━━ Passage to read ━━
Seems
@Kepler_L2 was right on the money about VGPRs
C++:
unsigned getTotalNumVGPRs(const MCSubtargetInfo *STI) {
if (STI->getFeatureBits().test(FeatureGFX90AInsts))
return 512;
if (!isGFX10Plus(*STI))
return 256;
bool IsWave32 = STI->getFeatureBits().test(FeatureWavefrontSize32);
if (STI->getFeatureBits().test(FeatureGFX11FullVGPRs))
return IsWave32 ? 1536 : 768;
return IsWave32 ? 1024 : 512;
}
This code shows that VGPR --> 1536 * 32 * 4 = 192KiB (+50%)
Since the number of VGPRs per bank has not changed (i.e 256) this means full 6 bank VGPRs for a fullblown dual x32 ALUs in one SIMD.
And it also hint at 1-cycle wave64 mode because it seems they can now band two adjacent VGPR banks (see num VGPRs is halved when not in wave32) to form 3 banks of wave64 operands for full 1 cycle wave64.
━━━
━━ Dataset content ━━
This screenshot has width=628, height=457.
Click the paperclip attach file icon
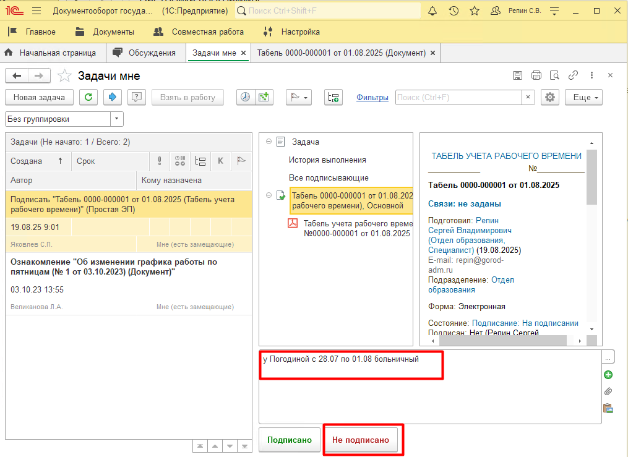click(x=608, y=391)
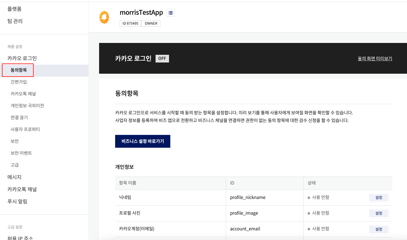407x240 pixels.
Task: Go to the 연결 끊기 settings
Action: point(19,117)
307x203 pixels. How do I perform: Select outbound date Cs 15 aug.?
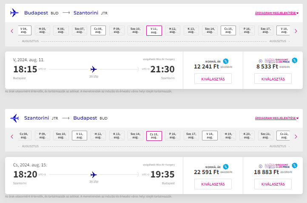(x=228, y=30)
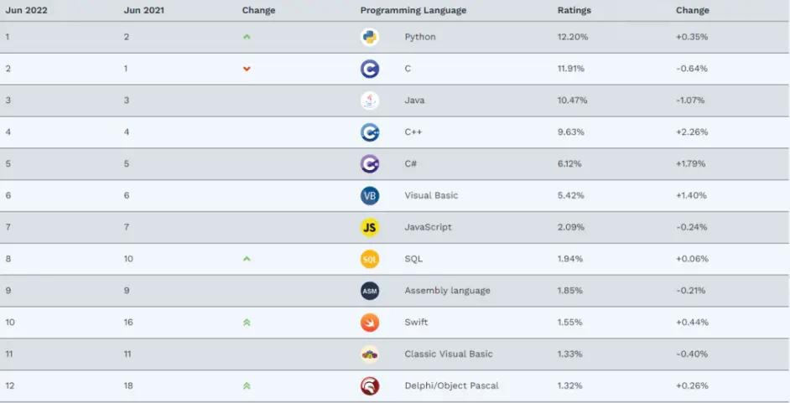Click the C++ language logo icon

click(370, 132)
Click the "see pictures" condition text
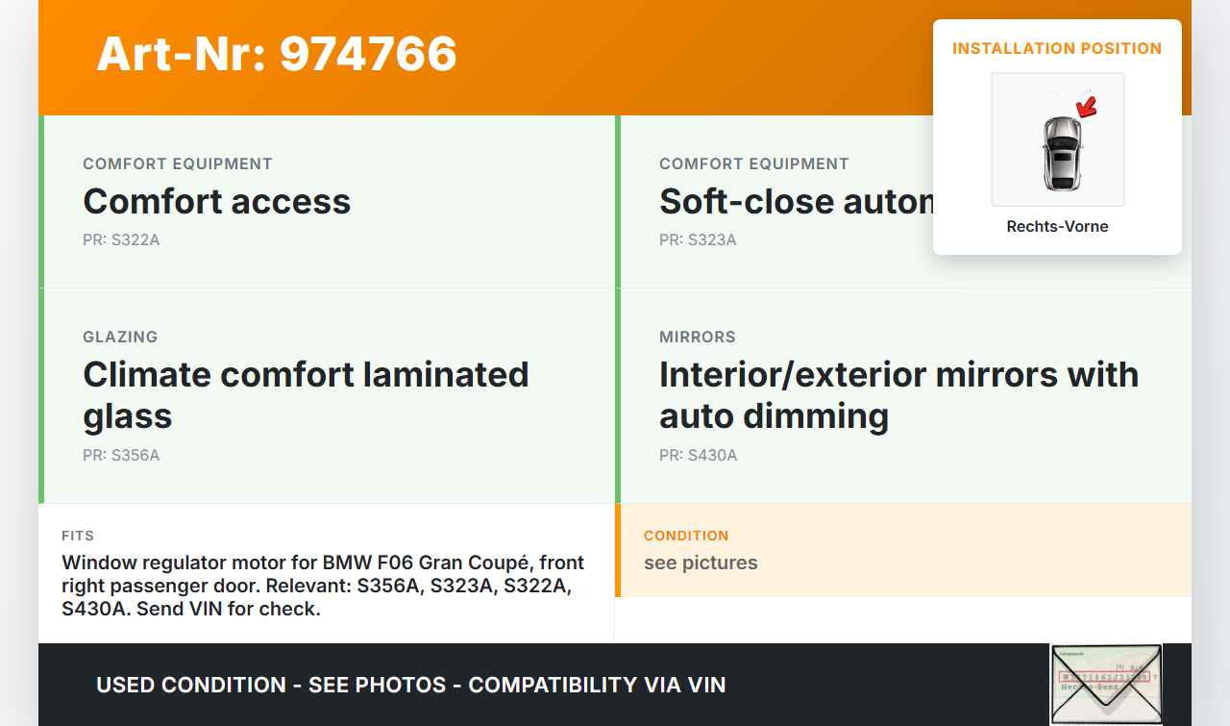This screenshot has height=726, width=1230. 701,563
━━━
Reproduce the passage from the forum post about VGPRs, starting with "return IsWave32 ? 1536" and going on through "1 cycle wave64.".

return IsWave32 ? 1536 : 768;
return IsWave32 ? 1024 : 512;
}
This code shows that VGPR --> 1536 * 32 * 4 = 192KiB (+50%)
Since the number of VGPRs per bank has not changed (i.e 256) this means full 6 bank VGPRs for a fullblown dual x32 ALUs in one SIMD.
And it also hint at 1-cycle wave64 mode because it seems they can now band two adjacent VGPR banks (see num VGPRs is halved when not in wave32) to form 3 banks of wave64 operands for full 1 cycle wave64.